A Connecticut man was arrested by the FBI on Wednesday after he was indicted for allegedly trying to hire someone to kill his sister, who lives in Clearwater.

David Solan, 41, was using a pay phone in Norwalk, Conn., at 4 p.m. Wednesday, talking to an undercover FBI agent in Tampa when he was arrested, said Larry Curtin, spokesman for the FBI's Tampa office.

Solan was indicted Tuesday for using the U.S. mail three times between June 11 and 20 to hire someone to commit a murder, Curtin said. He also is charged with calling someone in Florida for the same purpose, Curtin added.

"It is alleged that the intended victim of this murder for hire scheme was Solan's sister," an FBI press release said.

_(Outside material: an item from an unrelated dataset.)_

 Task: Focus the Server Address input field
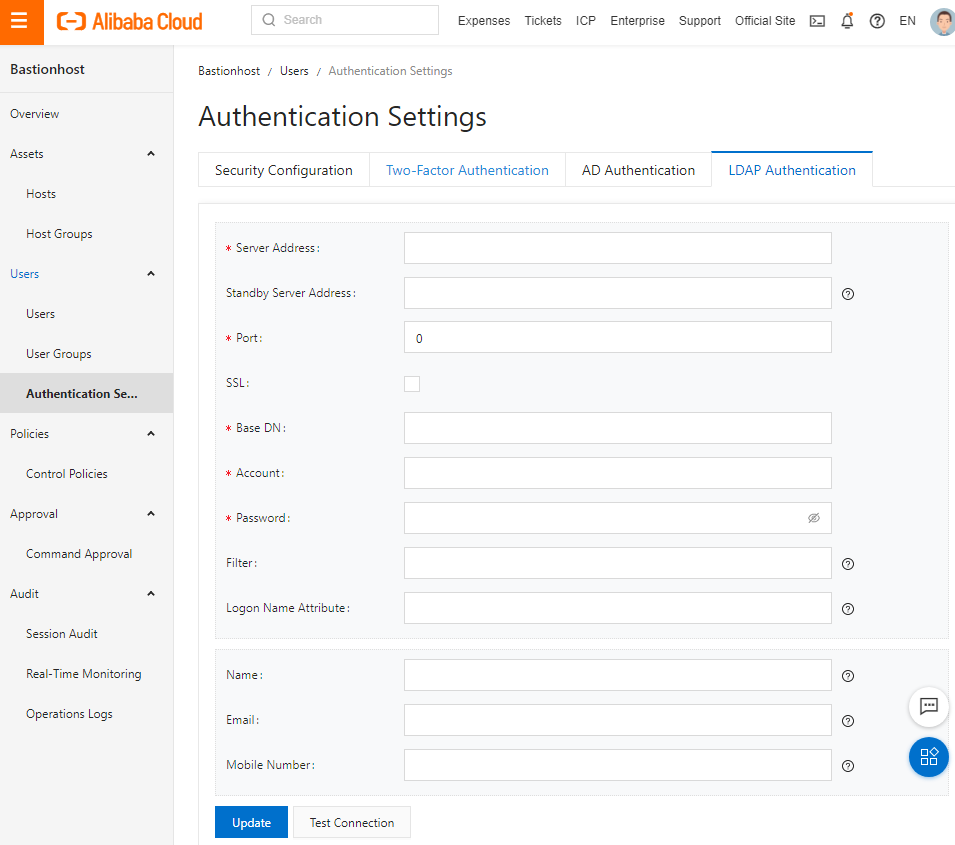617,248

The FBI and Clearwater police are still investigating a November bomb blast in a Countryside garage that wounded Solan's sister, Paula Sollosy, on the leg and damaged her Cadillac.

Police found evidence that a remote-controlled bomb was attached to Ms. Sollosy's car with Velcro strips.

"My brother is a very disturbed person," said Ms. Sollosy. "There is no reason for him to want to murder me. I'm his sister."

She said her brother has been threatening to kill her for more than six years and the root of his animosity lies in money. Their mother, who lives in Clearwater, had about $150,000 when she moved to Clearwater about two years ago. Solan wanted a share of the money and when his mother did not hand it over to him, he began threatening his sister saying she "stole my mother away from me," Ms. Sollosy said.

A man who answered the telephone at Sollosy's home Wednesday said Sollosy did not want to comment.

"He's been threatening my life for years," Sollosy told the Times in an April interview. "Every time I open my front door, I look around for someone with a machine gun."

At the time she described her brother, who has a doctorate in chemistry, as "remorseless and diabolical."

"He has sent police to my mother's house in the middle of night saying I had beaten her and left her lying in the street," she said.

Ever since Solan was 2 years old, he was a genius, but had very little social skills, Ms. Sollosy said.

"Sometimes I think of him as an idiot savant. He has such genius. It's so wasted on him," she said.

In April, Solan was indicted for mailing two guns to Florida.

A month earlier, federal agents had confiscated a package addressed to Solan's alias at a private mail pickup service in Lakeland. The agents found two handguns and ammunition, among other items. If convicted of that offense, Solan could be in federal prison for five years.